_Task material_.
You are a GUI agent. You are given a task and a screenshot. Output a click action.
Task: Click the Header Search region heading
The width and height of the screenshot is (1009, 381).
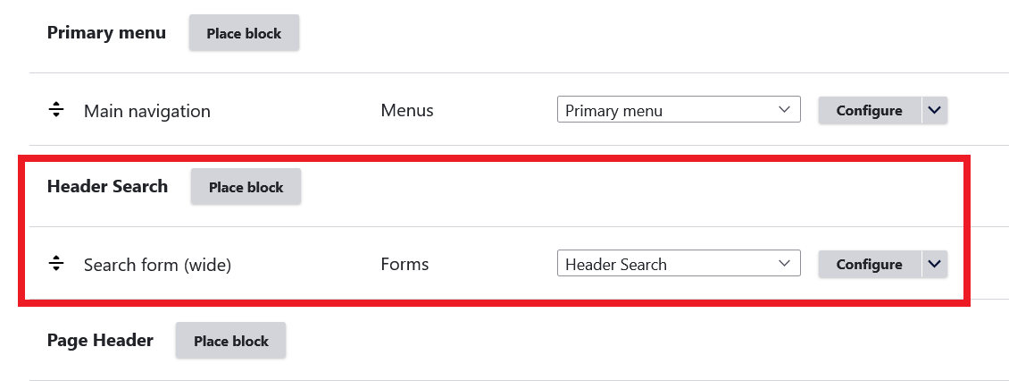point(107,186)
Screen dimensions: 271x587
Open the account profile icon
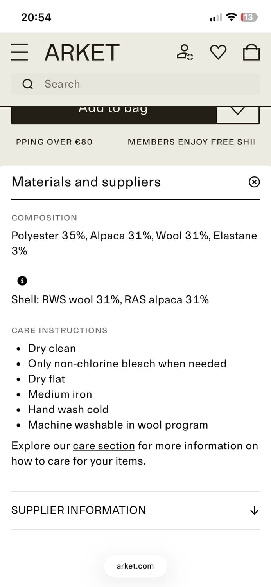[x=185, y=52]
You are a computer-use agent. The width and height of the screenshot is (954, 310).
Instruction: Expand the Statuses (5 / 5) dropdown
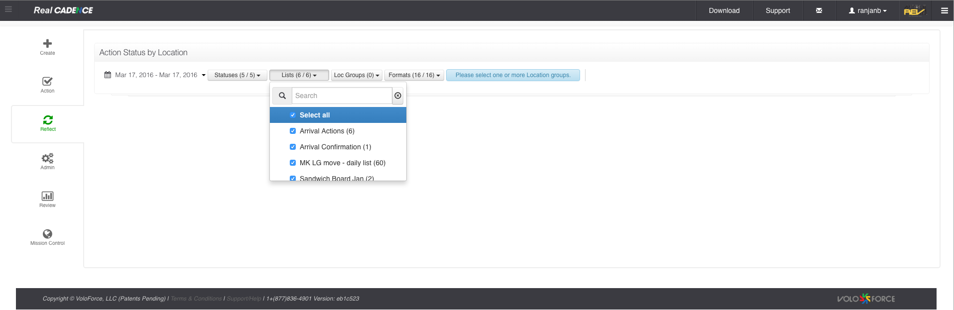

_To do_.
Leave nothing out but the pictures when transcribing the records.

_Result for this exercise_.
You are a GUI agent. You are given a task and a screenshot. Output a click action.
Task: Click the Header Search region heading
The width and height of the screenshot is (1009, 381).
point(107,186)
Screen dimensions: 271x587
Open the account profile icon
[x=185, y=52]
You are a computer-use agent. The width and height of the screenshot is (954, 310).
Instruction: Expand the Statuses (5 / 5) dropdown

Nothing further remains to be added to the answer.